_Parts of the exercise_
1. In the court excerpt, how many levels did the presentence report recommend adding for the defendant's role in the offense?
2. Reproduce the part of the court excerpt starting at "Genoa's argument that" and ending at "or more participants.".

_Extract to read_
----

Genoa's argument that Sentencing Guideline Sec. 3B1.1(a) should not have been applied to this case is without merit. "A district court's findings of fact pursuant to the guidelines are reviewed for clear error." United States v. Williams, 962 F.2d 1218, 1226 (6th Cir.), cert. denied, --- U.S. ----, 113 S.Ct. 264 (1992) (citing 18 U.S.C. Sec. 3742, United States v. Alvarez, 927 F.2d 300, 303 (6th Cir.), cert. denied, 500 U.S. 945 (1991)).

26

The presentence report recommended an addition of four levels for the defendant's role in the offense declaring:

27

The defendant is clearly an organizer or leader of this conspiracy involving five or more participants.

28

See Presentence Investigation Report, p 34.

----

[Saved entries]
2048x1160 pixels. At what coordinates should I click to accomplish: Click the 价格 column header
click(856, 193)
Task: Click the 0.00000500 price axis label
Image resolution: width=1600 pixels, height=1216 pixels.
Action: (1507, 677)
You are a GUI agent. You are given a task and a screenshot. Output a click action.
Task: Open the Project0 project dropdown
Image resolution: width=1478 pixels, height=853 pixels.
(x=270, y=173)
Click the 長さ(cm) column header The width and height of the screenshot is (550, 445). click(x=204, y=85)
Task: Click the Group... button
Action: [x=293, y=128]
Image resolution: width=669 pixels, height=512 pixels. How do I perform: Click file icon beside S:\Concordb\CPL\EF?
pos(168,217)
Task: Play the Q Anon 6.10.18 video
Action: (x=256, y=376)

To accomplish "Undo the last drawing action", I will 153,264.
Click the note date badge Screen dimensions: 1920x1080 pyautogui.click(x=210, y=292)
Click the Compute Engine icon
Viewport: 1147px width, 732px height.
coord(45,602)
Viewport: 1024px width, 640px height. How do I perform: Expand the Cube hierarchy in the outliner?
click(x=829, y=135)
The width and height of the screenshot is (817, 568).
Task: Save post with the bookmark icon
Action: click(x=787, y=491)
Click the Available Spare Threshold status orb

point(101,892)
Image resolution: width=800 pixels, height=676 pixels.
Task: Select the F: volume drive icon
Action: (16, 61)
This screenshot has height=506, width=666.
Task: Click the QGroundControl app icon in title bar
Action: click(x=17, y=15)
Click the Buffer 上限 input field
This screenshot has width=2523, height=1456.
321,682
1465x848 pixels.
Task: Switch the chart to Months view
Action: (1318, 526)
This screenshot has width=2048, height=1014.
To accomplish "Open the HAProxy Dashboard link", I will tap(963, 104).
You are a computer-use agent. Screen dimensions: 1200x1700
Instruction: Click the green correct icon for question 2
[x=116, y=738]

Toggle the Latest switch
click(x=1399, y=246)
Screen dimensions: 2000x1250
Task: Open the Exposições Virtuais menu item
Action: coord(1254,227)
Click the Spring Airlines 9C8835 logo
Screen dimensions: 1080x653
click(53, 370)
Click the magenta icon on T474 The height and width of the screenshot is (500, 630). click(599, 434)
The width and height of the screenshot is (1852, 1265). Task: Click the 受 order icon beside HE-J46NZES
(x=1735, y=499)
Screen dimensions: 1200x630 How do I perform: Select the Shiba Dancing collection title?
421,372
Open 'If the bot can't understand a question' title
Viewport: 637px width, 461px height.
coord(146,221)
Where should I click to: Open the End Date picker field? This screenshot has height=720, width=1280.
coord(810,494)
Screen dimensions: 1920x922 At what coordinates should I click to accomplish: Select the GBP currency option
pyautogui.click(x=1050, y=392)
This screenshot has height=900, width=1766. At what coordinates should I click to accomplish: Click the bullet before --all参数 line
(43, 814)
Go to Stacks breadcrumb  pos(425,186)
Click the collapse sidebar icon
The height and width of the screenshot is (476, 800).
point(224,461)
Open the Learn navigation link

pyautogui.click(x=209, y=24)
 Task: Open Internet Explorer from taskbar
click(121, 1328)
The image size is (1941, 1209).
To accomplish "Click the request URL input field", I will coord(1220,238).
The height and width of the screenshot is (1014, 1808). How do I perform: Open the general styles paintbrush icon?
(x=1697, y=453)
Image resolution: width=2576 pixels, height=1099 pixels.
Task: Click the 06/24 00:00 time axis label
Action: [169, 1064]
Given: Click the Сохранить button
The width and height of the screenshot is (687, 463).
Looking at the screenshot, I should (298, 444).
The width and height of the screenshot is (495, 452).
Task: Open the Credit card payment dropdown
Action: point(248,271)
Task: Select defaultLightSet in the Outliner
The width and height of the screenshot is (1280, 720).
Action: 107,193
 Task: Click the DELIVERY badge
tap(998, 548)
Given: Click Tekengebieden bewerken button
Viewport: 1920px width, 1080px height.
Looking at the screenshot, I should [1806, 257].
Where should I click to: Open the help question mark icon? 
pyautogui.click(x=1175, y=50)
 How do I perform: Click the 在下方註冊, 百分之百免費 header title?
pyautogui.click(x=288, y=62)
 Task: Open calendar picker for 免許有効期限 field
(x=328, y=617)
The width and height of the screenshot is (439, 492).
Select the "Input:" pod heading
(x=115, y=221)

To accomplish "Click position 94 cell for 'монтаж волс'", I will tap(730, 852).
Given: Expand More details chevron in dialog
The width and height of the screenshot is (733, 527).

----

_Expected responses_
1. Four levels.

2.
Genoa's argument that Sentencing Guideline Sec. 3B1.1(a) should not have been applied to this case is without merit. "A district court's findings of fact pursuant to the guidelines are reviewed for clear error." United States v. Williams, 962 F.2d 1218, 1226 (6th Cir.), cert. denied, --- U.S. ----, 113 S.Ct. 264 (1992) (citing 18 U.S.C. Sec. 3742, United States v. Alvarez, 927 F.2d 300, 303 (6th Cir.), cert. denied, 500 U.S. 945 (1991)).

26

The presentence report recommended an addition of four levels for the defendant's role in the offense declaring:

27

The defendant is clearly an organizer or leader of this conspiracy involving five or more participants.